Collected data entries:
════
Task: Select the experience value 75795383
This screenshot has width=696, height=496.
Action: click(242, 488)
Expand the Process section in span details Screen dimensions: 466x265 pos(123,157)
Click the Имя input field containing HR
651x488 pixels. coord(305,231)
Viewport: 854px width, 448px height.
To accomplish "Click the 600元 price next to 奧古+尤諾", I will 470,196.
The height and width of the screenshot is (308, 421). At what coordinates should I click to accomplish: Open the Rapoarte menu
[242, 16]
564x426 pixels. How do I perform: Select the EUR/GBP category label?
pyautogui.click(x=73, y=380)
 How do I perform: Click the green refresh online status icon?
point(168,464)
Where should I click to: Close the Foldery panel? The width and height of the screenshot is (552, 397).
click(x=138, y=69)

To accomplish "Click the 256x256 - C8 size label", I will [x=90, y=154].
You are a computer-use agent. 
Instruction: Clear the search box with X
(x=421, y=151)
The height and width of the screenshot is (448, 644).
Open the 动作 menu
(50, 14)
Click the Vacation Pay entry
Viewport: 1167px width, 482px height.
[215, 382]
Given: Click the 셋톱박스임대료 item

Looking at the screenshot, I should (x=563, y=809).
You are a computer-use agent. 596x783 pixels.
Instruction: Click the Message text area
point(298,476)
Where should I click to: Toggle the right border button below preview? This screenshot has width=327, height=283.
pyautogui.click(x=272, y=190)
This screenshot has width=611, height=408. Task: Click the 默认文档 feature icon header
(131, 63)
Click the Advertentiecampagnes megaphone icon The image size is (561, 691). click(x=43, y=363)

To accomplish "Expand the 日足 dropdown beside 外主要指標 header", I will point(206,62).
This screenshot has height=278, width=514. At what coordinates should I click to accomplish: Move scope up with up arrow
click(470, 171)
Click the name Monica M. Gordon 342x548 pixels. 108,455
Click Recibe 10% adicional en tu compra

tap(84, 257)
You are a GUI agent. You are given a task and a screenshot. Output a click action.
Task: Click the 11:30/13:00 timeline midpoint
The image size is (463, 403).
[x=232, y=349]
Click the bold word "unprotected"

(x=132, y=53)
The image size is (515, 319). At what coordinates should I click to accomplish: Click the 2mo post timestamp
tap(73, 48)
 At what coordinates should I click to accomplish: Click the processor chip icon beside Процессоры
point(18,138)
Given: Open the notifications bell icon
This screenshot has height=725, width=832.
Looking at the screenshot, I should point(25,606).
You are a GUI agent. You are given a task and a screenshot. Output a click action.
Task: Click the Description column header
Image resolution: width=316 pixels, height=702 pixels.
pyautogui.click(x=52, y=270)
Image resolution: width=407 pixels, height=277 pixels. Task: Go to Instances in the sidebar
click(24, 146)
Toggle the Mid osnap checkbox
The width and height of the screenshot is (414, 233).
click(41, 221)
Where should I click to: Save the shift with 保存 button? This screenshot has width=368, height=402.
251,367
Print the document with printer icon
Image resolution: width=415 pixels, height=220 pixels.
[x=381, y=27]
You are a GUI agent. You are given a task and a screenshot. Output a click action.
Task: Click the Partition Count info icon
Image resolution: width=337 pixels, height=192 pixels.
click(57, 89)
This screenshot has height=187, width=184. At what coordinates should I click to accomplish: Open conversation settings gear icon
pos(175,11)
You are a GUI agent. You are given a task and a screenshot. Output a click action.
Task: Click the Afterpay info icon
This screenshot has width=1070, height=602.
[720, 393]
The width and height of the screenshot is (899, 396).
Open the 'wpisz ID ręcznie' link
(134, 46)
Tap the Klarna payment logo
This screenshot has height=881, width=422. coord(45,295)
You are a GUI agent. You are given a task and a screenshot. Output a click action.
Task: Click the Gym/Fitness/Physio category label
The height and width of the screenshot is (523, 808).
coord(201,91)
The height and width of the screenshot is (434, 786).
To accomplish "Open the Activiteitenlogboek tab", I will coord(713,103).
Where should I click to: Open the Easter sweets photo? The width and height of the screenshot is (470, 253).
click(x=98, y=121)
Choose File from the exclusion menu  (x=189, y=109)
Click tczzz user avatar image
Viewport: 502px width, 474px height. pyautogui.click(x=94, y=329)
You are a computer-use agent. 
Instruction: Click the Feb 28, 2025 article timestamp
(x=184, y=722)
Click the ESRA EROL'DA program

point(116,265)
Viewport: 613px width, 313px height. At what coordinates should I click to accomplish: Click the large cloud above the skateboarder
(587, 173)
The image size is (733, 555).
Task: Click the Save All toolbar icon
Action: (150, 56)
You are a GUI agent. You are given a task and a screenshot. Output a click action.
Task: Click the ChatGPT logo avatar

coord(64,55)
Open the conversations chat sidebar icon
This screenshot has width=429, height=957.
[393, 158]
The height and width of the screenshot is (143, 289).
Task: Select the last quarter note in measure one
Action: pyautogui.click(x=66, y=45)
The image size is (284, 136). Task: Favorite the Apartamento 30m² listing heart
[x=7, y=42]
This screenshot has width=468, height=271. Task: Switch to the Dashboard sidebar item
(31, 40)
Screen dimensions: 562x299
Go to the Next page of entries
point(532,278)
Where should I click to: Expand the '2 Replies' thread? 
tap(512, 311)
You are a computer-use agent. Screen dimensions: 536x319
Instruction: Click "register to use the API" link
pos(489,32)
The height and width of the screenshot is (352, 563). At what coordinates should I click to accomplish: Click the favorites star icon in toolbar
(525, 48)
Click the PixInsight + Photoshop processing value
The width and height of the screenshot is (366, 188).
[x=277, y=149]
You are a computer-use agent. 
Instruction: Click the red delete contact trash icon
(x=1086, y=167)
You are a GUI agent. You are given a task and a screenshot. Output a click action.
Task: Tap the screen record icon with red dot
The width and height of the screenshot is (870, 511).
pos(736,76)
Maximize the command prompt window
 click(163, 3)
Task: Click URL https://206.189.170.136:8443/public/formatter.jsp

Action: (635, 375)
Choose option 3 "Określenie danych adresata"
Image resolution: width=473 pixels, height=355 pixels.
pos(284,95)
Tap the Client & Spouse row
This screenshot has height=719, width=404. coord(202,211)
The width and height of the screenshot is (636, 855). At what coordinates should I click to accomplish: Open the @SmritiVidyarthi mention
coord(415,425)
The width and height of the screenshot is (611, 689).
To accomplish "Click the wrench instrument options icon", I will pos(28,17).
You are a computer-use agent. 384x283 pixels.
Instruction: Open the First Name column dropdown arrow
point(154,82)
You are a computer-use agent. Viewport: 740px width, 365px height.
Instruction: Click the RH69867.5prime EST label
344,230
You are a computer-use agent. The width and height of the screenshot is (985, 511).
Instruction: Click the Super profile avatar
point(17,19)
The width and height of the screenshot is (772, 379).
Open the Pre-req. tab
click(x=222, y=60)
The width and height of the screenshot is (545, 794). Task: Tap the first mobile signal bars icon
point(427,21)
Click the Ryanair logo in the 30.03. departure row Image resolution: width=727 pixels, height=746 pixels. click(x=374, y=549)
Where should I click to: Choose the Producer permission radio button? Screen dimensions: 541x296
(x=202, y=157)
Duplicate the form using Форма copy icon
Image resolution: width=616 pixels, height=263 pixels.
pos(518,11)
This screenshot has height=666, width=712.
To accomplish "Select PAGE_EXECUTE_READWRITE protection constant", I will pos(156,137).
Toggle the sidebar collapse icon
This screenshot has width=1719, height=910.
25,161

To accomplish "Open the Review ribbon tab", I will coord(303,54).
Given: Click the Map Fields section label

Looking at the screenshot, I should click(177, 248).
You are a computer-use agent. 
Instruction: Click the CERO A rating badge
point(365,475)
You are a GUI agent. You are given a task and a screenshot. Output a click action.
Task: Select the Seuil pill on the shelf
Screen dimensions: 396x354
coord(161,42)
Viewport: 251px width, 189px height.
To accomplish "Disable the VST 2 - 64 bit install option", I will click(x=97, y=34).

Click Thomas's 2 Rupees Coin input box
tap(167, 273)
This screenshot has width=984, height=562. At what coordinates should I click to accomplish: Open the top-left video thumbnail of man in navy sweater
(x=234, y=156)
════
Give back, word for word, only the lines above from the line holding "Tap the Klarna payment logo" to the line holding "The height and width of the screenshot is (434, 786).", both included.

> _Solution for this problem_:
Tap the Klarna payment logo
This screenshot has height=881, width=422. coord(45,295)
You are a GUI agent. You are given a task and a screenshot. Output a click action.
Task: Click the Gym/Fitness/Physio category label
The height and width of the screenshot is (523, 808).
coord(201,91)
The height and width of the screenshot is (434, 786).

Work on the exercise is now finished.